As for dynamic DNS, I currently have a horrid dispatcher.d script which
does something like:

         if [ "${1/intel.com//}" != "$1" ]; then
                 logger "Setting Intel reverse DNS for $HOST.$DOMAIN.corp.intel.com to $2"
                 # We have to do it in the background or NM-dispatcher will
                 # time us out and kill us.
                 ( kinit -k $HOST$ && net -k ads dns register $HOST.$DOMAIN.corp.intel.com $2 | logger) &

Theoretically winbind can do this for itself but it's crap at it — when
we get on the VPN it actually tries to set the DNS to include every IP
address on the system *except* the one we really want¹ :)

Interesting, I hadn't considered the samba suite can probably do this (duh). Thanks for the snippet, I'll play with this and see.

One caveat is our windoze folks implement "secure updates only" in ad, so not sure how this affects things. I know I'm looking at this as in their windoze-only world, they don't even allow "foreign" win dhcp services to update client records because of the whole "best practices" thing of not having dhcp on a forest-integrated host, thus linux boxes never get hostnames registered in dns.

Mac finally broke down and supported this too as a barrier of entry to "enterprise" environments".

If it's the *user* password, you really shouldn't need it. For
NTLM-based authentication, winbind will be able to proxy it for you. Or
ideally you can use Kerberos. Although that's a little complex since the
ccache is owned by the user, not root.

If it really does have to have the *password*, then perhaps we should be
looking at a PAM module to steal it (much like gnome-keyring does).

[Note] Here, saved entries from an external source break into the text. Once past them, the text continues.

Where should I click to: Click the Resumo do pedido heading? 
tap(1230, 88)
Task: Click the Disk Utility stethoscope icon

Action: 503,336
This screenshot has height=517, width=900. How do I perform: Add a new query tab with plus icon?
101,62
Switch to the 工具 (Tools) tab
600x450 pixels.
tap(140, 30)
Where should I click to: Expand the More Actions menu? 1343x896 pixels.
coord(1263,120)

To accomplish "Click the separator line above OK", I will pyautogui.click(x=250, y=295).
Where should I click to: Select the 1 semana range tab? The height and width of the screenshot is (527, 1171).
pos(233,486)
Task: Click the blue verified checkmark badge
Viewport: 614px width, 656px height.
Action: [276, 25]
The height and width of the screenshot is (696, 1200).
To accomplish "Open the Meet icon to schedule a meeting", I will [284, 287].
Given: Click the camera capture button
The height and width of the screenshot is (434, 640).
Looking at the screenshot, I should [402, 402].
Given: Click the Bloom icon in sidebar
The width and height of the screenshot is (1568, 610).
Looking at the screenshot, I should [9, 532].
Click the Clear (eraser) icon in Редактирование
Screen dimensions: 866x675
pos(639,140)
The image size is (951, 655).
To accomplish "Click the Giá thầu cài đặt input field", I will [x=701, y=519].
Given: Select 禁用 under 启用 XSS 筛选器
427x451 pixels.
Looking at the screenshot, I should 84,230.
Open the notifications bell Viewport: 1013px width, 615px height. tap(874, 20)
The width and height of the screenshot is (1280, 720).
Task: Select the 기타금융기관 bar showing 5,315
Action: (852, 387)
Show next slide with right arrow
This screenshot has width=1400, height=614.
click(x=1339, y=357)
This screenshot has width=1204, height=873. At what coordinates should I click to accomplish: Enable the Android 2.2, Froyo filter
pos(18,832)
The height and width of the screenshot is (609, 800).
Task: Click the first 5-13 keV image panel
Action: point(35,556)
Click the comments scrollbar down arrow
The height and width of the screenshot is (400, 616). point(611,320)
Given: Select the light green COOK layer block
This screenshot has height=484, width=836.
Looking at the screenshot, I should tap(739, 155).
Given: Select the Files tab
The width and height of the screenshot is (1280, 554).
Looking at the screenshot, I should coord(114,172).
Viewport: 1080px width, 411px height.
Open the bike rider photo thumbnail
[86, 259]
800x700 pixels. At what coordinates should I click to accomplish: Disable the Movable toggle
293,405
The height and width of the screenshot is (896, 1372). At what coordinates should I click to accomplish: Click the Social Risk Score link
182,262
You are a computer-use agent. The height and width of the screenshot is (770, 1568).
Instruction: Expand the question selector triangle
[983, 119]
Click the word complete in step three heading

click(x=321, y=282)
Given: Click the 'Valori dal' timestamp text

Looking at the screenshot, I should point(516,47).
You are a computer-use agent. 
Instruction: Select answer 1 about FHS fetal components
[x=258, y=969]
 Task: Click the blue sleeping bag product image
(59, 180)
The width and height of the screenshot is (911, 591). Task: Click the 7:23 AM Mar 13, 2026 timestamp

I absolutely agree here, and ass-u-me'd it could/did/should until snooping around the keyfiles playing with pmk/okc for roaming performance and noticed that. Was like "really? we haven't figured out a better way to do this yet?". Would be nice to have it look for krb ticket presence for credentials, or at least have a pull mechanism from krb to gnome keyring to keep the pass in synch for pass changes and such.

Thanks for the comments David, very helpful!